Sub-communities, or segments, within your community space provide a way for people to hold more focused discussions about a broader range of topics. It allows them to discuss things that are entirely unrelated to your community’s focus area and to guide those conversations themselves. Providing these kinds of spaces is essential to enabling community members to be supported through all of life’s experiences.

Private spaces

Finally, when enabling the creation of sub-communities, you also need to consider allowing for private spaces where people can engage with each other. This may initially feel antithetical to building transparent communities (I know we really struggled with this in the WordPress community program) but private spaces do a whole lot to encourage safe discussions that otherwise would not take place.

If people know that their conversations aren’t going to be public they will naturally feel more comfortable sharing intimate details they may not publish otherwise. This is an excellent way to give your community members a chance to support each other in all areas of their lives and shows that you have been purposeful and considerate when designing your community space.

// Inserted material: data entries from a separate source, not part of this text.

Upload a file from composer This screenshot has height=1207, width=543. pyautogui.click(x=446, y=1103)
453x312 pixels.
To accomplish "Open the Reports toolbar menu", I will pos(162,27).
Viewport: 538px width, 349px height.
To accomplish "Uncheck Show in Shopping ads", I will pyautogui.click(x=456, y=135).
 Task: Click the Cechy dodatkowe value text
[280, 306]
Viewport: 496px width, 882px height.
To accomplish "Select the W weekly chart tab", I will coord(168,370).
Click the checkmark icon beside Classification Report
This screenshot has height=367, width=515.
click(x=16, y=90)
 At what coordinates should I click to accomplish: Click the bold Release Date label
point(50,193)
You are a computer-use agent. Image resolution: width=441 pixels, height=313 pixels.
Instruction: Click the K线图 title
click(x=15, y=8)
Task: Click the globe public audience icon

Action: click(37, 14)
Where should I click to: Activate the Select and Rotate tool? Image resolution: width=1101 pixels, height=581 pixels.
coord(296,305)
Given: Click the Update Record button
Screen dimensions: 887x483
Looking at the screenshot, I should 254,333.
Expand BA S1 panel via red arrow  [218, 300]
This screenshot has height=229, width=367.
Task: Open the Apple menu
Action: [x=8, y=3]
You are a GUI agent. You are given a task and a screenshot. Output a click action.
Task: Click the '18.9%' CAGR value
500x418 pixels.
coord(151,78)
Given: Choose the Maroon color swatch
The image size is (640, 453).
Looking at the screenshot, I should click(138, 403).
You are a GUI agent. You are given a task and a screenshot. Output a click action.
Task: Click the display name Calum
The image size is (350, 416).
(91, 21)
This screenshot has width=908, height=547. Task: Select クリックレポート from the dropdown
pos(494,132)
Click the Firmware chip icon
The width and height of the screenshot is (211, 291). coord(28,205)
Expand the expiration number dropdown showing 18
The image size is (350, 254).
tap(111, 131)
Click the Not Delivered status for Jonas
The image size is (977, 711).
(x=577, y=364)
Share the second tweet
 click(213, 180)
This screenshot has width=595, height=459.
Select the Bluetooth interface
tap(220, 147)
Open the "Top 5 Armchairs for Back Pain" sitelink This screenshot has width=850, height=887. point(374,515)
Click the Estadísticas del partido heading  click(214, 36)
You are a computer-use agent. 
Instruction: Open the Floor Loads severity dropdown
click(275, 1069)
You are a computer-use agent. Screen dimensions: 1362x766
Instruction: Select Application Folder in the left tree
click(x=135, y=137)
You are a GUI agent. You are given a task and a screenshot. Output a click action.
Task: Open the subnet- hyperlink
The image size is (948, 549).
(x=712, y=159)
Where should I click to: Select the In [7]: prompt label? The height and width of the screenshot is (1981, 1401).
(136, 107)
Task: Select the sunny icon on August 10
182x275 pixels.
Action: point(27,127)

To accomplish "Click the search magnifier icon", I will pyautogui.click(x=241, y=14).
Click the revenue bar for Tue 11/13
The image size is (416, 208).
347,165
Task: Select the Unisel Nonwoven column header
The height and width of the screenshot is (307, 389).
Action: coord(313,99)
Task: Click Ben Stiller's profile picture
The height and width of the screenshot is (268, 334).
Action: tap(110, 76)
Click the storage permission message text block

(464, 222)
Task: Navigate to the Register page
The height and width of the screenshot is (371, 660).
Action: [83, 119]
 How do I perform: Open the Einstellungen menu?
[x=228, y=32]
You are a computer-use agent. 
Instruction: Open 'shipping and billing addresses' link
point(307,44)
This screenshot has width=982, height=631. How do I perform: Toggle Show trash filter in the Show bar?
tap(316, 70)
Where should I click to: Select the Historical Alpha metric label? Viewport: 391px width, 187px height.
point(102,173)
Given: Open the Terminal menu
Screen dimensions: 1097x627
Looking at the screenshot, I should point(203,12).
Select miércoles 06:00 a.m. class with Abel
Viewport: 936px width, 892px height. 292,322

Growth in the Community’s Focus Area

We’ve looked at supporting people’s growth within the community and more broadly in general life experiences, so for this final section we’ll look at something of a mix of the two. Every community has some kind of focus area – a topic or shared interest that created the initial impetus for the community to be formed in the first place.

Community forum

No surprises here and I don’t think I need to extol the virtues of asynchronous forums a whole lot more in this post…but that isn’t going to stop me. Again, the focus here is creating sub-communities within your forum – give people a space where they communicate about the topics that interest them the most. The key difference here is that you need to be intentional about the spaces you make available so you can foster conversations that encourage educational engagement that relate to the focus area of your community. Pick out topics that you know are relevant to the interests of your community members and seed discussions that lead people towards mutual learning. I’ve written before about seeding conversations and will be talking about community learning later on in this series.

Training materials

While this topic will come up again in this series as an aspect of one of the five principles (spoiler alert!) it’s especially relevant when talking about how you can support your community members. People join communities to connect over a shared interest and, in many cases, that shared interest is a core part of their career or livelihood. If you can provide educational materials and a learning experience that helps them to learn new skills in that focus area then you’ll be showing them real, tangible support that goes a long way to fostering deeper connections between community members.

Couple those available materials with focused sub-communities and you’ll be winning. You’ll be providing practical training for your community members that you know will help them succeed beyond your community, since you’ll be focusing on the reason for them joining the community in the first place. In 2020 I made some predictions about what communities will look like post-COVID and this kind of educational integration is a core element of that forecast. It’s also something I’m actively engaged in for my current work.


If your community members know that you care about their wellbeing and lives outside of your community spaces then you’ll immediately see huge progress towards greater engagement and deeper connections.

I’m sure you already have a strong desire to support your community members, so I hope this has given you a framework for thinking about how you can practically implement supporting features in your community platform. At the end of the day, if your community members know that you care about their wellbeing and lives outside of your community spaces then you’ll immediately see huge progress towards greater engagement and deeper connections.